Start EXCERPT TO READ

We define a small sequential programming language with synchronous
message passing primitives for describing the individual
processes. This has the advantage over raw transition systems in that
it is programmer-readable, includes sequential composition, supports a
program logic and VCG (\S\ref{sec:cimp-vcg}), etc. These processes are
composed in parallel at the top-level.

CIMP is inspired by IMP, as presented by \<^citet>‹"Winskel:1993"› and \<^citet>‹"ConcreteSemantics:2014"›, and the classical process algebras CCS
\<^citep>‹"Milner:1980" and "Milner:1989"› and CSP
\<^citep>‹"Hoare:1985"›. Note that the algebraic
properties of this language have not been developed.

As we operate in a concurrent setting, we need to provide a small-step
semantics (\S\ref{sec:cimp-semantics}), which we give in the style of
\emph{structural operational semantics} (SOS) as popularised by \<^citet>‹"DBLP:journals/jlp/Plotkin04"›. The semantics of a
complete system (\S\ref{sec:cimp-system-steps}) is presently taken
simply to be the states reachable by interleaving the enabled steps of
the individual processes, subject to message passing rendezvous. We
leave a trace or branching semantics to future work.

This theory contains all the trusted definitions. The soundness of the other
theories supervenes upon this one.

End EXCERPT TO READ
Start DATA

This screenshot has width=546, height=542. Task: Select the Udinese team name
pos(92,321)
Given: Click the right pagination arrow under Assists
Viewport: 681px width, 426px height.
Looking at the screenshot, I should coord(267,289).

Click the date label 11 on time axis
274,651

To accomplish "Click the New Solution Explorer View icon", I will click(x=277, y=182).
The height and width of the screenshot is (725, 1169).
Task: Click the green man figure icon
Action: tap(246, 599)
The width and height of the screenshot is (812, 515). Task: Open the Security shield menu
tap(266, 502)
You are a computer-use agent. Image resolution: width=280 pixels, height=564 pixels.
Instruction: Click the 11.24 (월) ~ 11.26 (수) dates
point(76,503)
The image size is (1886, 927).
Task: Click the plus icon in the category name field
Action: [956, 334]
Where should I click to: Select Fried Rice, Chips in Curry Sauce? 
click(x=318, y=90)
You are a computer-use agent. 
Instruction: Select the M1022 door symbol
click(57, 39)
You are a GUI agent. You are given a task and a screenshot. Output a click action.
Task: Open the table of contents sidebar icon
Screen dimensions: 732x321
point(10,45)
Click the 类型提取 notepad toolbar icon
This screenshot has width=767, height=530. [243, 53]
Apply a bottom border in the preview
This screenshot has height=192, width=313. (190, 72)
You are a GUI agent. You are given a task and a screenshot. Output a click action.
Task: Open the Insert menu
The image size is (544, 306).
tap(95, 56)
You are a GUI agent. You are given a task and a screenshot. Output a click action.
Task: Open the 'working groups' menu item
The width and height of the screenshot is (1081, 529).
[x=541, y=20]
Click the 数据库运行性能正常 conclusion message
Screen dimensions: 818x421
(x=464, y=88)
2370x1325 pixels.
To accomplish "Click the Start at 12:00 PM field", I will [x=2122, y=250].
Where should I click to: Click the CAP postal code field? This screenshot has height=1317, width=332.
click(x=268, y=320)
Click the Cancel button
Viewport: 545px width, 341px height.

End DATA

PROBLEM SET:
1. In the CIMP language description, in what style is the small-step semantics given?
2. Carry on the CIMP language description from its last sentence.
The records play no part in what is asked here.

RESULTS FOR EACH TASK:
1. In the style of structural operational semantics (SOS).

2.
›


subsection‹Syntax›

text‹

Programs are represented using an explicit (deep embedding) of their
syntax, as the semantics needs to track the progress of multiple
threads of control. Each (atomic) \emph{basic command}
(\S\ref{sec:cimp-decompose}) is annotated with a @{typ "'location"},
which we use in our assertions (\S\ref{sec:cimp-control-predicates}).
These locations need not be unique, though in practice they likely
will be.

Processes maintain \emph{local states} of type @{typ "'state"}. These
can be updated with arbitrary relations of @{typ "'state ⇒ 'state
set"} with ‹LocalOp›, and conditions of type @{typ "'s ⇒
bool"} are similarly shallowly embedded. This arrangement allows the
end-user to select their own level of atomicity.

The sequential composition operator and control constructs are
standard. We add the infinite looping construct ‹Loop› so we
can construct single-state reactive systems; this has implications for
fairness assertions.

›

type_synonym 's bexp = "'s ⇒ bool"

datatype ('answer, 'location, 'question, 'state) com
  = Request  "'location" "'state ⇒ 'question" "'answer ⇒ 'state ⇒ 'state set"        ("⦃_⦄ Request _ _"  [0, 70, 70] 71)
  | Response "'location" "'question ⇒ 'state ⇒ ('state × 'answer) set"               ("⦃_⦄ Response _"  [0, 70] 71)
  | LocalOp  "'location" "'state ⇒ 'state set"                                       ("⦃_⦄ LocalOp _" [0, 70] 71)
  | Cond1    "'location" "'state bexp" "('answer, 'location, 'question, 'state) com" ("⦃_⦄ IF _ THEN _ FI" [0, 0, 0] 71)
  | Cond2    "'location" "'state bexp" "('answer, 'location, 'question, 'state) com"
                           "('answer, 'location, 'question, 'state) com"             ("⦃_⦄ IF _/ THEN _/ ELSE _/ FI"  [0, 0, 0, 0] 71)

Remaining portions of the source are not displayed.